_Exercise instructions_
Copy every record verbatim. Leave the pictures out.

(Saved data entries)
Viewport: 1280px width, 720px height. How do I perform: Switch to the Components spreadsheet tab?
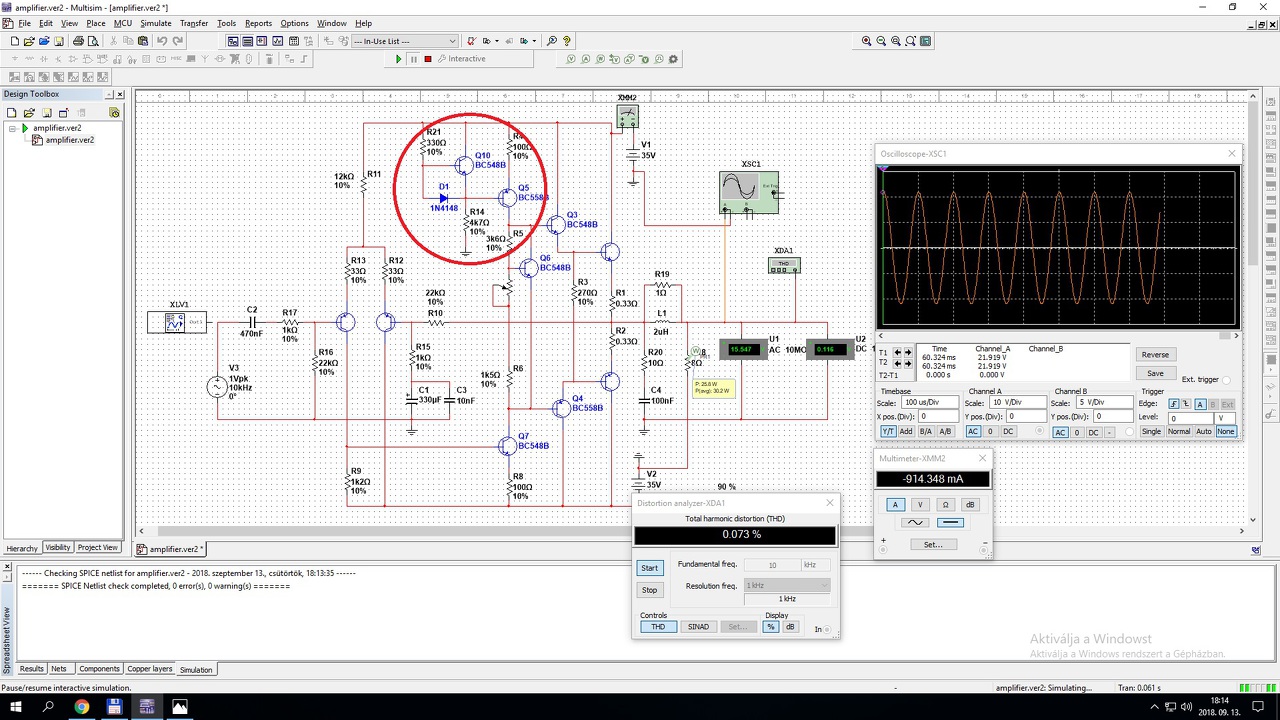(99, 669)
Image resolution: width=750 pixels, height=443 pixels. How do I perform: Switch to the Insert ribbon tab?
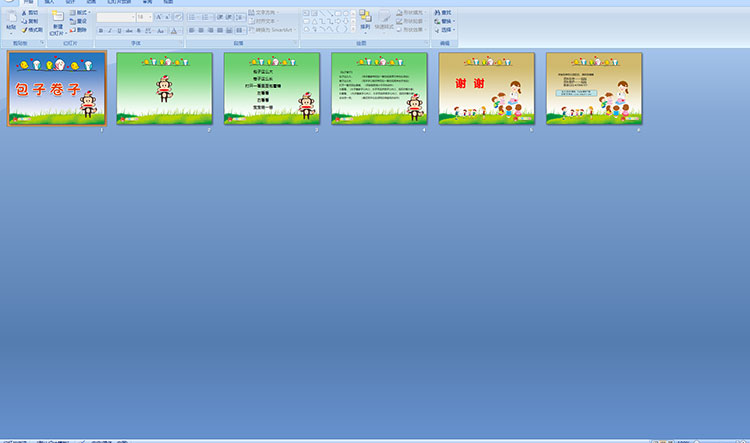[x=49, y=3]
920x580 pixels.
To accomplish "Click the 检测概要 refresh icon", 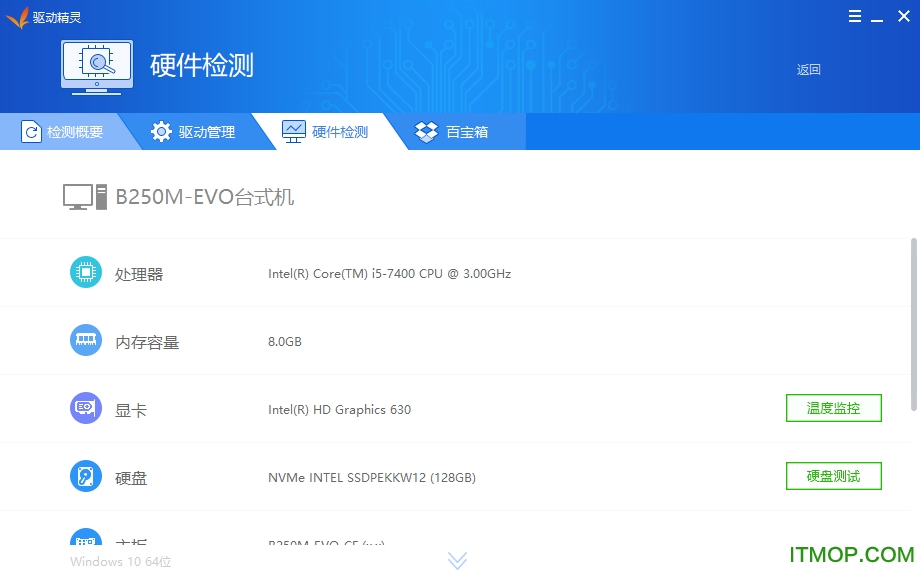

_The completed task_
Viewport: 1280px width, 720px height. How do I perform: Switch to the Components spreadsheet tab?
(99, 669)
Image resolution: width=750 pixels, height=443 pixels. How do I perform: Switch to the Insert ribbon tab?
[x=49, y=3]
920x580 pixels.
To accomplish "Click the 检测概要 refresh icon", 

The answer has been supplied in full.